◆ **WORK TASK**: The whole listing below should be output again, word for word.

◆ **DATASET RECORDS**:

____________________

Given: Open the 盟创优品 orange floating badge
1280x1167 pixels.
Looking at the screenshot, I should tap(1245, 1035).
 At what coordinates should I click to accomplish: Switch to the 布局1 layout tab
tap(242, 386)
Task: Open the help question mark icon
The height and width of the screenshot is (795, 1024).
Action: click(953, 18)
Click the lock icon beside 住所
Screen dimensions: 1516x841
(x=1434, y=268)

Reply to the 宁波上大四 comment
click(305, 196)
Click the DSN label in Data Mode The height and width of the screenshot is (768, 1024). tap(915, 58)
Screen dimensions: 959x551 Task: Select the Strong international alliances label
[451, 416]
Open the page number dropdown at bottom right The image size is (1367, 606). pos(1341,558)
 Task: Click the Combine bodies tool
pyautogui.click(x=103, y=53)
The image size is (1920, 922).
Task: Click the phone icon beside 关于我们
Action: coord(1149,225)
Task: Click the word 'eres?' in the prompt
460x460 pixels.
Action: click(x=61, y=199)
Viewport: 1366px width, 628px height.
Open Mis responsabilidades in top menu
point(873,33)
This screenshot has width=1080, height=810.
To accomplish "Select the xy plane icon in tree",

____________________

◆ **PROBLEM SOLUTION**:
Given: Open the 盟创优品 orange floating badge
1280x1167 pixels.
Looking at the screenshot, I should tap(1245, 1035).
 At what coordinates should I click to accomplish: Switch to the 布局1 layout tab
tap(242, 386)
Task: Open the help question mark icon
The height and width of the screenshot is (795, 1024).
Action: click(953, 18)
Click the lock icon beside 住所
Screen dimensions: 1516x841
(x=1434, y=268)

Reply to the 宁波上大四 comment
click(305, 196)
Click the DSN label in Data Mode The height and width of the screenshot is (768, 1024). tap(915, 58)
Screen dimensions: 959x551 Task: Select the Strong international alliances label
[451, 416]
Open the page number dropdown at bottom right The image size is (1367, 606). pos(1341,558)
 Task: Click the Combine bodies tool
pyautogui.click(x=103, y=53)
The image size is (1920, 922).
Task: Click the phone icon beside 关于我们
Action: coord(1149,225)
Task: Click the word 'eres?' in the prompt
460x460 pixels.
Action: click(x=61, y=199)
Viewport: 1366px width, 628px height.
Open Mis responsabilidades in top menu
point(873,33)
This screenshot has width=1080, height=810.
To accomplish "Select the xy plane icon in tree",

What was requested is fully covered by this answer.